A couple of years ago, a guy
from Nigeria -- no, not the wife of a deceased prince; this was a real guy -- wrote demanding to know where the $60,000 I owed him was.
Say what?
It turns out he was an affiliate of my Liberty Classroom. In the old days I offered a flat $30 commission per sale. He said he'd made over 2000
sales, and would like to know when he'd get the money.
I knew this was impossible, so I looked into his account: he had brought in 2212 clicks.
And zero sales.
So I explained to him the difference
between visiting a website and becoming a paying customer.

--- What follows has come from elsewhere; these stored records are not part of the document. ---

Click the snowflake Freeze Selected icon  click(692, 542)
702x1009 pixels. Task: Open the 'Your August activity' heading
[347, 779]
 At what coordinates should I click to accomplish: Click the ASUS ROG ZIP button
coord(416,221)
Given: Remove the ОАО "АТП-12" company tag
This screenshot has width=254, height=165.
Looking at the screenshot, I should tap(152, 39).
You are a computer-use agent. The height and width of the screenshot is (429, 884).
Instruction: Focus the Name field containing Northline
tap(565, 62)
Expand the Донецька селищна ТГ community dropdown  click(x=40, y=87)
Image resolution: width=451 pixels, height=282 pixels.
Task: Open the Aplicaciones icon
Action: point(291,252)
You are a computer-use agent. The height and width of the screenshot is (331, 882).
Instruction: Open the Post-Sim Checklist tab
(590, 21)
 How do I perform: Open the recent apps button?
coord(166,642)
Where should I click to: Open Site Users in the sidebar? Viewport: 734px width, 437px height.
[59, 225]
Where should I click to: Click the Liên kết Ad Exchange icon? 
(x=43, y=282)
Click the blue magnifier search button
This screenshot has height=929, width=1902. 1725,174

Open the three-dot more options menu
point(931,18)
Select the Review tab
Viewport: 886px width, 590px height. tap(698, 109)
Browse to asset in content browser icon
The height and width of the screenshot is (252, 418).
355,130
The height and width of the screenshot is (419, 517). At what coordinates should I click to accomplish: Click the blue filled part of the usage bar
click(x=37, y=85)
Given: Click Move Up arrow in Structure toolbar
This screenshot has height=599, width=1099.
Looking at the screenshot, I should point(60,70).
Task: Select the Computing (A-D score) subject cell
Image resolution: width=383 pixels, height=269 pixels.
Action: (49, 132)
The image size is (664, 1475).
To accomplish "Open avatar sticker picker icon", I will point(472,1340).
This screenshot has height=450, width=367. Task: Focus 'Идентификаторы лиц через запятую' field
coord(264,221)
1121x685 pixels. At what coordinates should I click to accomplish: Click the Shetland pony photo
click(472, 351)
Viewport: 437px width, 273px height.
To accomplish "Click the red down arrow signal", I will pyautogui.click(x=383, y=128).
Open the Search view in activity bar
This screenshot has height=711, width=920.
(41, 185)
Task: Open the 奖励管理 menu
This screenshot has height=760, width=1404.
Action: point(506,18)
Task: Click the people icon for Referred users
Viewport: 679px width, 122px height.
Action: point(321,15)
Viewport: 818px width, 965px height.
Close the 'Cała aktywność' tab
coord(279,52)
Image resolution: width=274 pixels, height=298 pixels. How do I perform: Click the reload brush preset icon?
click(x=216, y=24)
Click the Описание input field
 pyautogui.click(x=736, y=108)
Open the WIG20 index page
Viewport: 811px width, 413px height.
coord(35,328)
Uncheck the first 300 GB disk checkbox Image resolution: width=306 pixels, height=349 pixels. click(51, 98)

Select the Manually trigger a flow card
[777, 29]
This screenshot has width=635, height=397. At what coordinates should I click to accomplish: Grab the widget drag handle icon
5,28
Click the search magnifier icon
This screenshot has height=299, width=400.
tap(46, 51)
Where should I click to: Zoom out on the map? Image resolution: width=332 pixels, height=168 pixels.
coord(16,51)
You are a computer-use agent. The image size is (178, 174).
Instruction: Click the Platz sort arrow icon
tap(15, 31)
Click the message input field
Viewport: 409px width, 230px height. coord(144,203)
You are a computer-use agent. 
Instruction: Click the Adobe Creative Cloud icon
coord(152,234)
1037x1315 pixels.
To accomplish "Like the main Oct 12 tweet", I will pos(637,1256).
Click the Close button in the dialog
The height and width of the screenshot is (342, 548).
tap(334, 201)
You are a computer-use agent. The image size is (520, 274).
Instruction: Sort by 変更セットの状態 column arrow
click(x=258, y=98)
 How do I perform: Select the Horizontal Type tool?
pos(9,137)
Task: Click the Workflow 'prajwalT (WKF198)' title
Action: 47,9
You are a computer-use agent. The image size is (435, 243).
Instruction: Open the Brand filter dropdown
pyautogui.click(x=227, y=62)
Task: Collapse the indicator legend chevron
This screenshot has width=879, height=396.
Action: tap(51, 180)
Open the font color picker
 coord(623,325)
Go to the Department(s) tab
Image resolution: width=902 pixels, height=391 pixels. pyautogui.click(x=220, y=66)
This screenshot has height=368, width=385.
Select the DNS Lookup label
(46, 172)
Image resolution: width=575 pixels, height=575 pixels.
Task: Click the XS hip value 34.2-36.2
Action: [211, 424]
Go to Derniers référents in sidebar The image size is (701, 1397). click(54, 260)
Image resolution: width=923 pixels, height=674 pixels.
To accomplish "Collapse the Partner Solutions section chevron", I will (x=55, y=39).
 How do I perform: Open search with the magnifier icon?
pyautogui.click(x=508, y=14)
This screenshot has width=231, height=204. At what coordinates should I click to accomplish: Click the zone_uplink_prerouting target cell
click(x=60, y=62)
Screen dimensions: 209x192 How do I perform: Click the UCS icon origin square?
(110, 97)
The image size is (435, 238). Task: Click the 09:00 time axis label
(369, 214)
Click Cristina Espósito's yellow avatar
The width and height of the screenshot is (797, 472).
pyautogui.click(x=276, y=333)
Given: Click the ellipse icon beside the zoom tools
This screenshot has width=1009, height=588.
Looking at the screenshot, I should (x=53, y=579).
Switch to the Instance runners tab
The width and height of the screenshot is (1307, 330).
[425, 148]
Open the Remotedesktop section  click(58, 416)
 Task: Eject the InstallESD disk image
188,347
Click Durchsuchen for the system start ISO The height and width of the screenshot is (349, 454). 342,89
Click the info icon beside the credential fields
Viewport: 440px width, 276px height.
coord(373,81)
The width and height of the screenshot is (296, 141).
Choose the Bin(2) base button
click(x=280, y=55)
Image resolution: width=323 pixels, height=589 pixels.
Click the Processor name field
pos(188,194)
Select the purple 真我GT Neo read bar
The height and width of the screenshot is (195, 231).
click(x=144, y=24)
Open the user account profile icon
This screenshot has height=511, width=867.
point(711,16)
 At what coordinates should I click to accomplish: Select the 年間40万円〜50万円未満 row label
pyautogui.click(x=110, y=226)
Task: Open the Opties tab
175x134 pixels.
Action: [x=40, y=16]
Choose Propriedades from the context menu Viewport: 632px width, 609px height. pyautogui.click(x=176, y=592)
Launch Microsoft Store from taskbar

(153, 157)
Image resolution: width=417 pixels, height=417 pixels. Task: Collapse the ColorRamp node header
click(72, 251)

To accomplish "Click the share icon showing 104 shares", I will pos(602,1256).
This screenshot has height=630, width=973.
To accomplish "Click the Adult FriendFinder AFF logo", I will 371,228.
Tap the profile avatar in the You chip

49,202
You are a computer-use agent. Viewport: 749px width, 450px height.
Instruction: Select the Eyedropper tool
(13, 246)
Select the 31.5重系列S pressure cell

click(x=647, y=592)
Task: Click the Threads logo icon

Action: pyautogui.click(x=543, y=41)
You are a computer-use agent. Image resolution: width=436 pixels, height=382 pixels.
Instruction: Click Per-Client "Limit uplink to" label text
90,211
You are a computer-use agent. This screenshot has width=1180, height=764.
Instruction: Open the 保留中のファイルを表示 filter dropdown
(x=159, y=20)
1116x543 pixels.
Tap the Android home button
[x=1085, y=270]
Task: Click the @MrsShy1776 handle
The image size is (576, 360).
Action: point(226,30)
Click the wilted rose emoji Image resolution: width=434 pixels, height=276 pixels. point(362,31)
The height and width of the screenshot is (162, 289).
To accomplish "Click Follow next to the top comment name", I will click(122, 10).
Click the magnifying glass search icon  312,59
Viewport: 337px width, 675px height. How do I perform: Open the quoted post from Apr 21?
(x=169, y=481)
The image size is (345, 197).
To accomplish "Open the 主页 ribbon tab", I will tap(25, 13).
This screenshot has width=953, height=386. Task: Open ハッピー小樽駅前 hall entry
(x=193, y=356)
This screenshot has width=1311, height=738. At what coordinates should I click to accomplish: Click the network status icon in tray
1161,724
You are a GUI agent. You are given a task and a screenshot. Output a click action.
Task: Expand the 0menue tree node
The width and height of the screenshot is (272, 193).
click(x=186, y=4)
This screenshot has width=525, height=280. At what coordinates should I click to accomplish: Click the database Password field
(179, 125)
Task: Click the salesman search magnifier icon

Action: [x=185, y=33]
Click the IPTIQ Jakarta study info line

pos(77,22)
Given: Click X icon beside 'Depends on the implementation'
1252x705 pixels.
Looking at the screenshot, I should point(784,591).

"Do you actually know how to promote a site like this?" I asked.
I never heard back.
Now here's the thing: would it have helped if he'd doubled
or tripled the traffic he brought me?
He was bringing the wrong traffic. The traffic and my offer weren't a match.
The guy was clueless.
Instead of wasting his time sending random people to an affiliate
offer, he should have been getting serious and learning the stuff he needed to know.
We laugh at this Nigerian fellow, but in some ways haven't we all been that guy? We're full of zeal, but it's totally unfocused zeal. If he'd put three times the energy into whatever wrong thing he was doing, it would have done him no good.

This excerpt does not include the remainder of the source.